- Task to carry out:
Scan the entries that follow and copy out every line containing "Locate".

### Materials provided

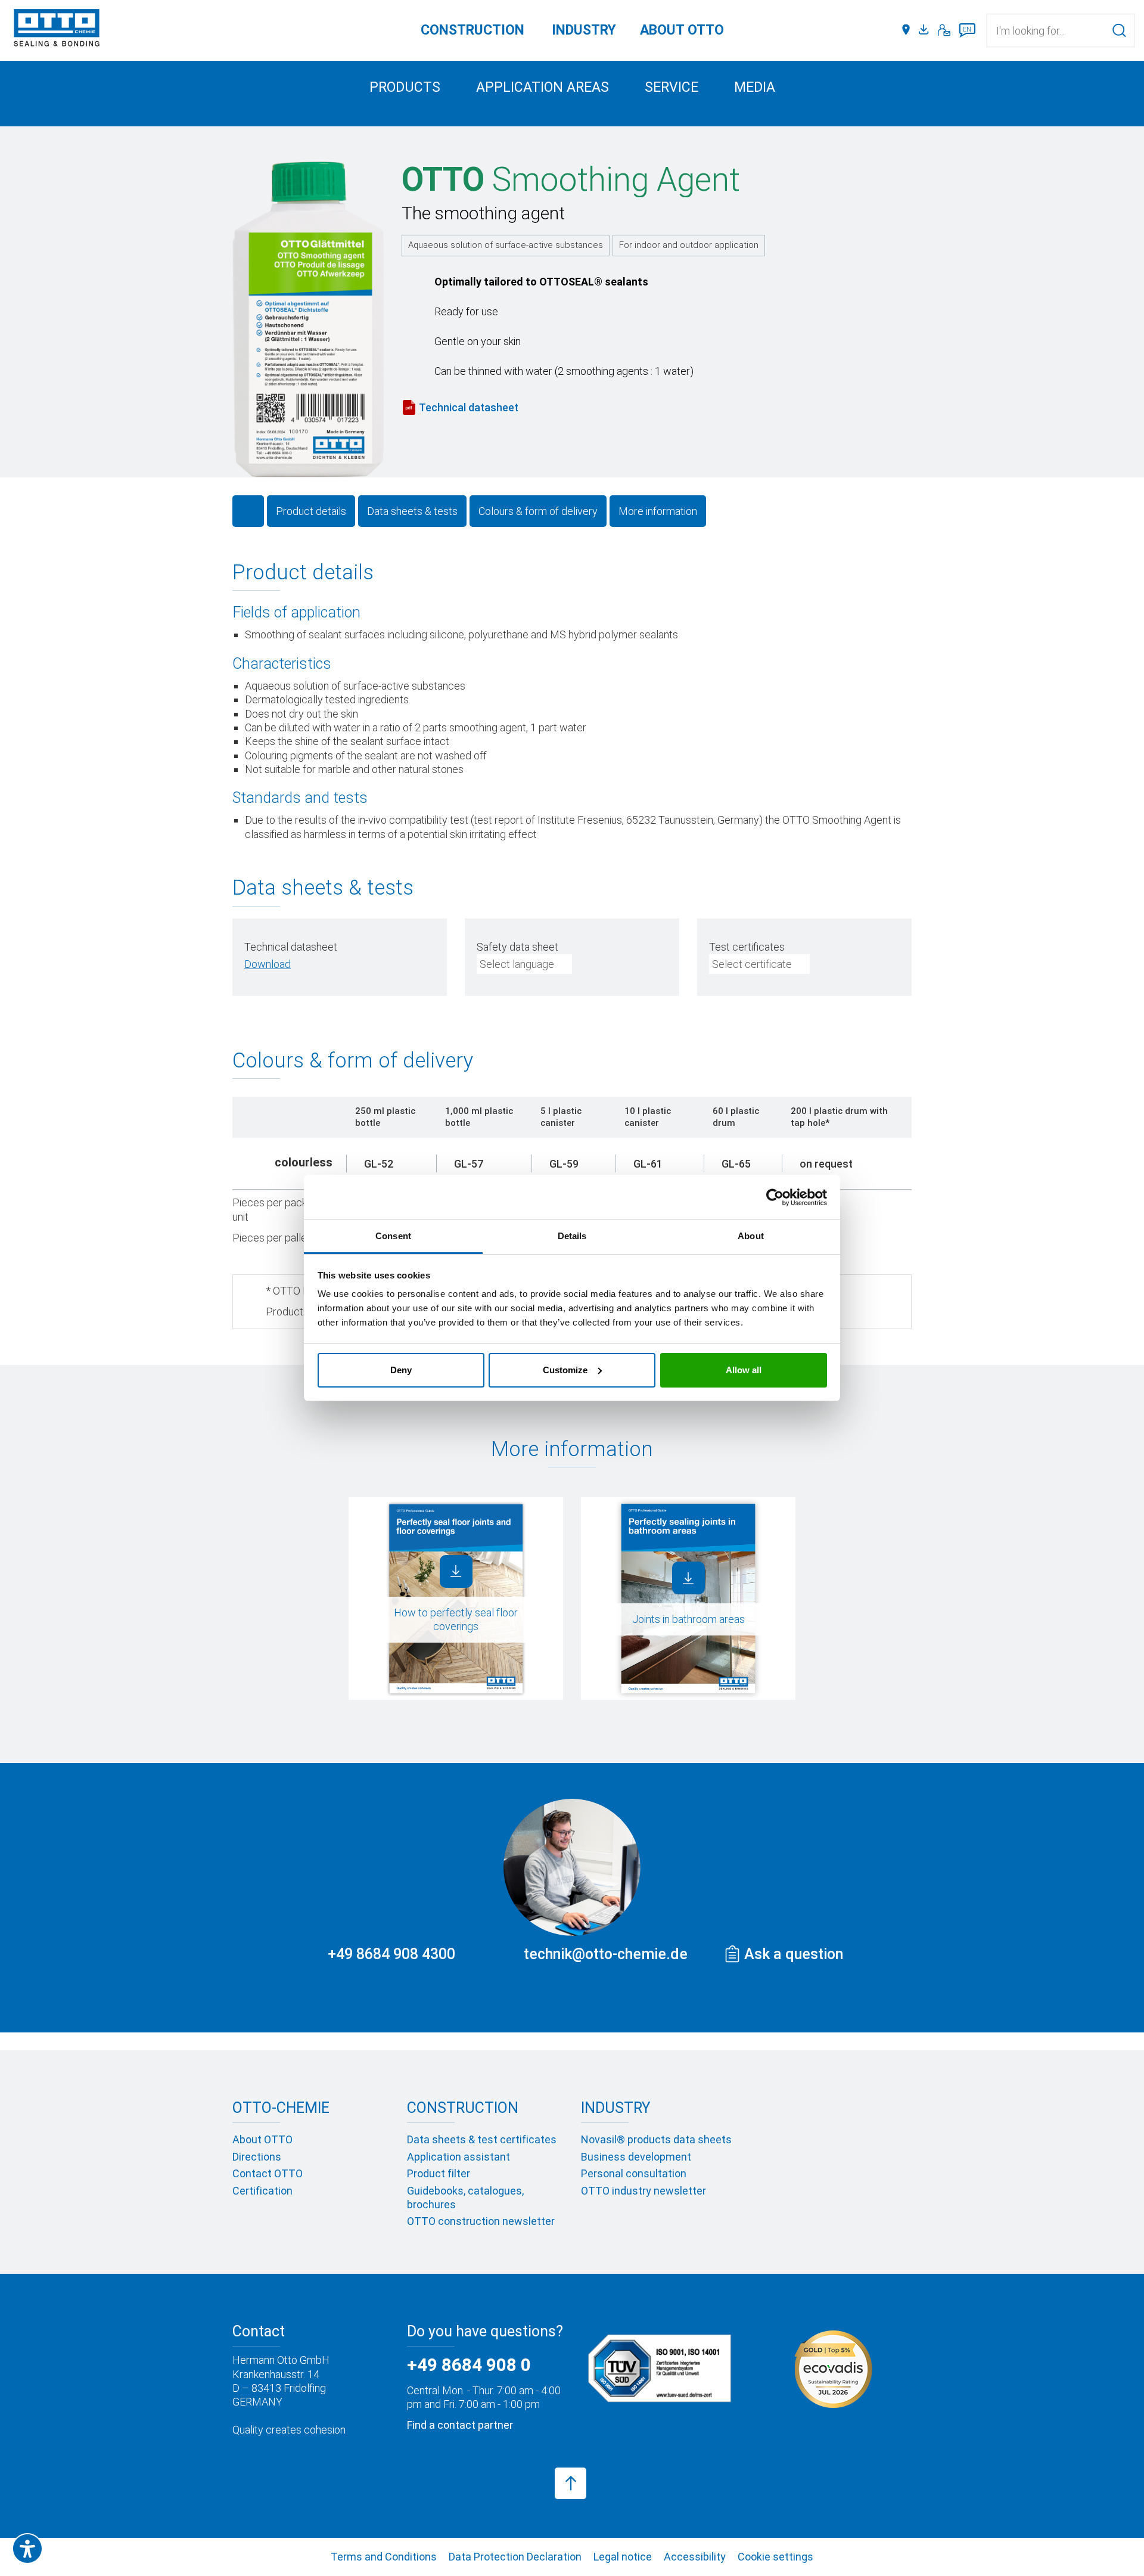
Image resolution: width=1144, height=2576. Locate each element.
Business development (636, 2156)
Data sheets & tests (412, 511)
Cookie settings (775, 2556)
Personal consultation (633, 2173)
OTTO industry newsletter (643, 2190)
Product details (311, 511)
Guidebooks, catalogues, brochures (465, 2197)
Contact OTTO (267, 2173)
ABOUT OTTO (682, 30)
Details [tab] (572, 1236)
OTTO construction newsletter (481, 2221)
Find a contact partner (460, 2425)
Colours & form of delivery (538, 511)
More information (657, 511)
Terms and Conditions (384, 2556)
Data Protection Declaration (515, 2556)
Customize (565, 1370)
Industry (584, 30)
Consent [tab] (393, 1236)
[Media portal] (925, 30)
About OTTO (262, 2139)
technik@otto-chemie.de (606, 1954)
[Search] (1119, 30)
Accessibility (695, 2556)
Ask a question (793, 1954)
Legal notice (622, 2556)
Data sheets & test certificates (482, 2139)
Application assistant (458, 2156)
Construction (472, 30)
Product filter (438, 2173)
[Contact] (944, 30)
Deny (401, 1370)
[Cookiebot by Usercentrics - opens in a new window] (775, 1197)
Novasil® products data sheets (656, 2139)
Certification (262, 2190)
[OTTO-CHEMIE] (56, 30)
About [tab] (751, 1236)
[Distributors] (906, 30)
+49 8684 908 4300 (391, 1954)
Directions (256, 2156)
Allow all (743, 1370)
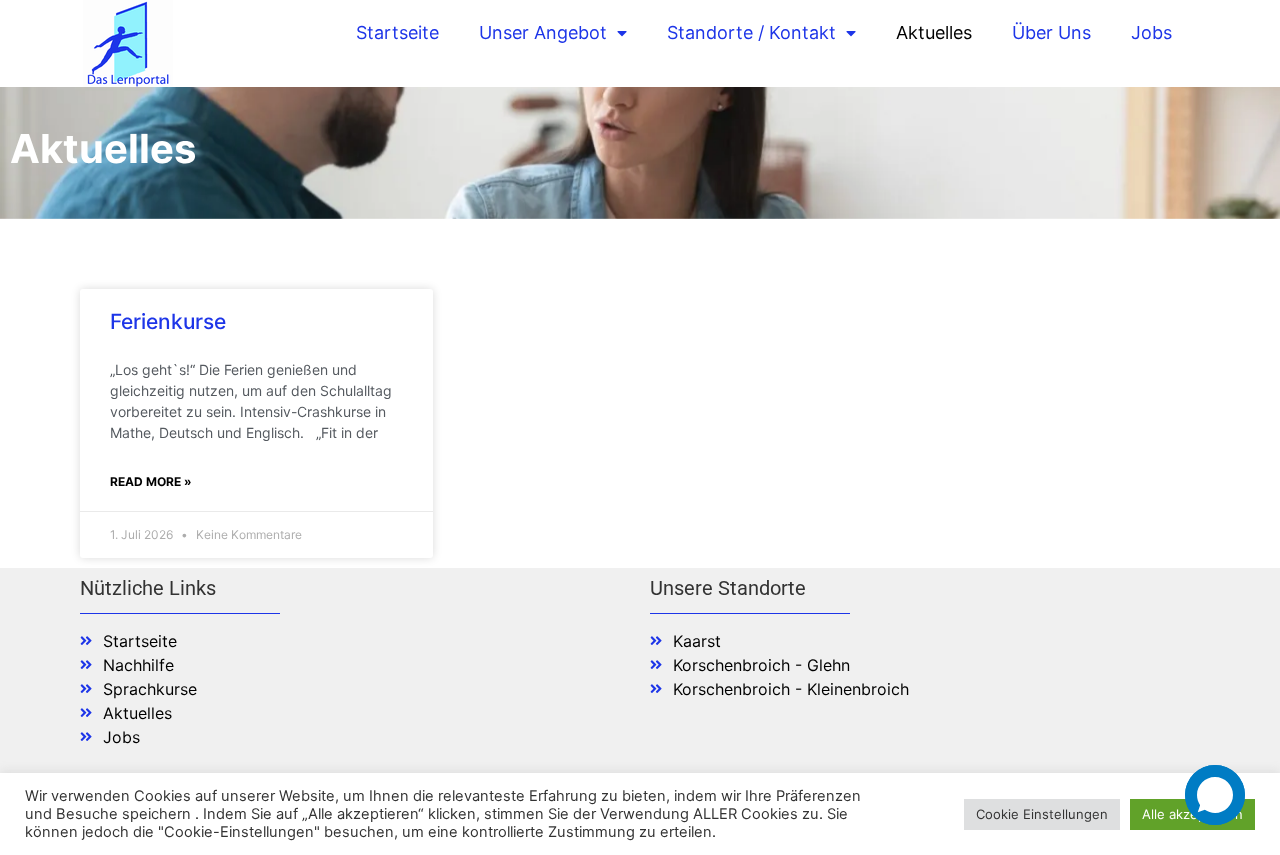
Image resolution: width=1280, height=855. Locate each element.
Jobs (1151, 32)
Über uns (1051, 32)
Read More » (151, 481)
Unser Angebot (543, 32)
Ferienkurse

######

- Result below:
Image resolution: width=1144, height=2576. Locate each element.
Image resolution: width=1280, height=855. Locate each element.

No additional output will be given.